Dans le placard, il y a des cartes de montagne et une boussole.
Dans ma tête, il y a deux opérations chirurgicales. 46 jours d’hôpital. Cicatrice de 5 cm.
Dans le miroir, la fatigue. Le manque de sommeil.

Dans un an, pas de changement. Comme chaque jour, malheureusement.

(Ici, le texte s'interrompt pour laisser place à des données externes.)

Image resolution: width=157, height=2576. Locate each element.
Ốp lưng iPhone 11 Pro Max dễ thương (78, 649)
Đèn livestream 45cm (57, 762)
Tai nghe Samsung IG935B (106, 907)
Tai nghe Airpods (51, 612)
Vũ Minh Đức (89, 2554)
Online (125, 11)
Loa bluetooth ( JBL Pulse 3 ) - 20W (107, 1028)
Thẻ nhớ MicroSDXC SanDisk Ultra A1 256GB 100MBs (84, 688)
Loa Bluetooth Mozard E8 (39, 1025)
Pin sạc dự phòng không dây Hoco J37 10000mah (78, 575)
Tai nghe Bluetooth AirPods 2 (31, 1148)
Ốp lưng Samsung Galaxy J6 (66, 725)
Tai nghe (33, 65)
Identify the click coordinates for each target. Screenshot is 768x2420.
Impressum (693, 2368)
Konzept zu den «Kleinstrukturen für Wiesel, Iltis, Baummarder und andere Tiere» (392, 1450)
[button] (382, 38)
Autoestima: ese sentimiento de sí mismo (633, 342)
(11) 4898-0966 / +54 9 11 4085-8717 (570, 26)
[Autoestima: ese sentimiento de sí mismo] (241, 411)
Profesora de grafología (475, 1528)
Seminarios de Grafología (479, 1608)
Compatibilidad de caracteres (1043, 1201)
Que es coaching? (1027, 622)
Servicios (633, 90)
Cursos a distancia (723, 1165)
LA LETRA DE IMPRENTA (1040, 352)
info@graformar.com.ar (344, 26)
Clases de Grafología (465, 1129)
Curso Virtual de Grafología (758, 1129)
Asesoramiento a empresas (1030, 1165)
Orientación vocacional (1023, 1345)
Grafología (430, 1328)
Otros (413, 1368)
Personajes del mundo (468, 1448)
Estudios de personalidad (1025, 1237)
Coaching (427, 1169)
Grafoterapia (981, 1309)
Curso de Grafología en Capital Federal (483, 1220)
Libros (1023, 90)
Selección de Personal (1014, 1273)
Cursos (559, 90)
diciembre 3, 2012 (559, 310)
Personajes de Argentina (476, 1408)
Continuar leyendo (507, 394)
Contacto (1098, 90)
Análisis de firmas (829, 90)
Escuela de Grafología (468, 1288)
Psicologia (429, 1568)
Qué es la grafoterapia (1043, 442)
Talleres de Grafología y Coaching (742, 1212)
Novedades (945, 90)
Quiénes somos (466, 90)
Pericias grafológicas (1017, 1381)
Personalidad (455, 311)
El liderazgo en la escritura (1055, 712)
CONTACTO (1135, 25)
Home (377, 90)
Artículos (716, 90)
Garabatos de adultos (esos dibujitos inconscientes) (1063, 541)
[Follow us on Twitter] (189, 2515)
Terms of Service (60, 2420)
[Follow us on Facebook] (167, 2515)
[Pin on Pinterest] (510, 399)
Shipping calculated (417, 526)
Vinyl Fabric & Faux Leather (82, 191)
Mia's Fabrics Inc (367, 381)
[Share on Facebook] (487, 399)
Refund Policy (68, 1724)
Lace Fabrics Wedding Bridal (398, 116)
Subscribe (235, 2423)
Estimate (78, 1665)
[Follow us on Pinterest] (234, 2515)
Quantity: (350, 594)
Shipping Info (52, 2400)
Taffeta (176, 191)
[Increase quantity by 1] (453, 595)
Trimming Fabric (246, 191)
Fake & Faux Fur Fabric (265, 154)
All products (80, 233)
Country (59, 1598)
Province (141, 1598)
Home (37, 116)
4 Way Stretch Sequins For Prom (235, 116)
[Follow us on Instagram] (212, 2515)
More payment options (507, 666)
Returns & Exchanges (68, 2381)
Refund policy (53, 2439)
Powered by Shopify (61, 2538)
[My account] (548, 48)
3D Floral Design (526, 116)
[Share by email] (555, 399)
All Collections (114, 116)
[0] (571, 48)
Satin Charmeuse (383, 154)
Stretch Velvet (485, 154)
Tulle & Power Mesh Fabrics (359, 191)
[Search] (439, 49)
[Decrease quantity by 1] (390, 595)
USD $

Dans le rétroviseur, je veux pas voir. Beaucoup de situations que je préfère oublier.
Dans mon sac, pourquoi un sac ?

Dans dix ans, des rêves.

Dans mon jeu, la première carte. Puis j’attends l’argent de la Banque postale.
Dans ma vie, couci-couça

Alexandar


Dans la rue, croyez-moi messieurs, mesdames, je connais beaucoup de monde, mais j’aime rester tout seul. Qu’est-ce que je vais leur raconter et qu’est-ce qu’ils vont me raconter après ces vingt-quatre ans que je suis en Europe ?
Quand je me suis fâché avec le genre humain...
Moi vraiment, je me suis fâché avec moi-même.

Rachid Zouad


Dans un mois, ma fille va accoucher.

Dans le placard, j’ai voulu mettre des jeux de lumière de toutes les couleurs, j’ai pensé que ça pourrait être une bonne idée pour les enfants.
Dans le miroir, je me voyais mal coiffée, je me suis précipitée pour l’arranger avant d’aller àla fête du village.

Dans un an, j’aurai 60 ans.

Dans tes yeux, je voyais que tu étais amoureux, j’en ai profité pour te regarder àtravers le rétroviseur, j’ai pris mon téléphone dans le sac, pour te filmer en cachette.